Section 8.4           Good Faith Defined. For purposes of any determination under Section 8.3, an Indemnified Person shall be deemed to have acted in good faith and in a manner such Indemnified Person reasonably believed to be in or not opposed to the best interests of the Corporation, or, with respect to any criminal action or proceeding, to have had no reasonable cause to believe such Indemnified Person’s conduct was unlawful, if such Indemnified Person’s action is based on the records or books of account of the Corporation or another enterprise, or on information supplied to such Indemnified Person by the Officers of the Corporation or another enterprise in the course of their duties, or on the advice of legal counsel for the Corporation or another enterprise or on information or records given or reports made to the Corporation or another enterprise by an independent certified public accountant or by an appraiser or other expert selected with reasonable care by the Corporation or another enterprise.

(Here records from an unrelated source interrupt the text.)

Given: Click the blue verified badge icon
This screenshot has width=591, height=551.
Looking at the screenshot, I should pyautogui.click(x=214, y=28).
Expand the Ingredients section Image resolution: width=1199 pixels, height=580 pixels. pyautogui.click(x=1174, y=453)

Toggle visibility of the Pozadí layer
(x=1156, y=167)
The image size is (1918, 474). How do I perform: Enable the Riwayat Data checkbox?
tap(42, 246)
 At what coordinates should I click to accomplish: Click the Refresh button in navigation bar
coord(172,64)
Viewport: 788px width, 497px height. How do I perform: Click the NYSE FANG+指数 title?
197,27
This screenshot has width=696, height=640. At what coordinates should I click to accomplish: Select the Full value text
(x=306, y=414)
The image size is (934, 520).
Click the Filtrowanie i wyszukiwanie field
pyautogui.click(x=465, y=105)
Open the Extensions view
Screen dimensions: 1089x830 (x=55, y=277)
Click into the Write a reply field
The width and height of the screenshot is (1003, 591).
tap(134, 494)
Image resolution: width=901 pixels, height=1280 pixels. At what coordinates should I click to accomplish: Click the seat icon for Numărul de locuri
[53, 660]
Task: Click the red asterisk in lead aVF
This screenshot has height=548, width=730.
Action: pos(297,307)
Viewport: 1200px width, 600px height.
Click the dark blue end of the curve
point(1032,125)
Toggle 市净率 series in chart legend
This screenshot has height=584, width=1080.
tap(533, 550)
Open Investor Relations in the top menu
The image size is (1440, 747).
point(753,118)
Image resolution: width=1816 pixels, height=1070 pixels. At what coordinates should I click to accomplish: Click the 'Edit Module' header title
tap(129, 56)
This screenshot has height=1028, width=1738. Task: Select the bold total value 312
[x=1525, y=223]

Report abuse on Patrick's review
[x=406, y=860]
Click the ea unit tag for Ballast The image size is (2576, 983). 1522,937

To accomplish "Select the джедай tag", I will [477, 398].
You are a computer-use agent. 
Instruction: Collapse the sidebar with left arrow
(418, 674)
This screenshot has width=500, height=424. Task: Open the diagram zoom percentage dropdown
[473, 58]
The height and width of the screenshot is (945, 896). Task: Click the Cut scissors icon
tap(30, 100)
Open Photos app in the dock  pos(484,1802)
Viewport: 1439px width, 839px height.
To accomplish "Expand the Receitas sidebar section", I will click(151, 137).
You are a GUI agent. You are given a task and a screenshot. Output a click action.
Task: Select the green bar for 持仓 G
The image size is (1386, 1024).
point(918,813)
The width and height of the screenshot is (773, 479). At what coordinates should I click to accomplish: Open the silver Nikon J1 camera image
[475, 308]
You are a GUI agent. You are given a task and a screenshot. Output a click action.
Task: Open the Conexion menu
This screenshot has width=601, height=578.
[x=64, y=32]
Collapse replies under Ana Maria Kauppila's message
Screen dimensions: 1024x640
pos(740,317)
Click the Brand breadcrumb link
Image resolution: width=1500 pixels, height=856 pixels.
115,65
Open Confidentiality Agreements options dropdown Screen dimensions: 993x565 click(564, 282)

The provisions of this Section 8.4 shall not be deemed to be exclusive or to limit in any way the circumstances in which an Indemnified Person may be deemed to have met the applicable standard of conduct set forth in Section 8.1 or Section 8.2, as the case may be.

 

Section 8.5           Indemnification by a Court. Notwithstanding any contrary determination in the specific case under Section 8.3, and notwithstanding the absence of any determination thereunder, any Indemnified Person may apply to the Court of Chancery of the State of Delaware or any other court of competent jurisdiction in the State of Delaware for indemnification to the extent otherwise permissible under Section 8.1 or Section 8.2. The basis of such indemnification by a court shall be a determination by such court that indemnification of the Indemnified Person is proper in the circumstances because such Indemnified Person has met the applicable standard of conduct set forth in Section 8.1 or Section 8.2, as the case may be. Neither a contrary determination in the specific case under Section 8.3 nor the absence of any determination thereunder shall be a defense to such application or create a presumption that the Indemnified Person seeking indemnification has not met any applicable standard of conduct. Notice of any application for indemnification pursuant to this Section 8.5 shall be given to the Corporation promptly upon the filing of such application. If successful, in whole or in part, the Indemnified Person seeking indemnification shall also be entitled to be paid the expense of prosecuting such application; provided, however, that such notice shall not be a requirement for an award of or a determination of entitlement to indemnification or advancement of expenses.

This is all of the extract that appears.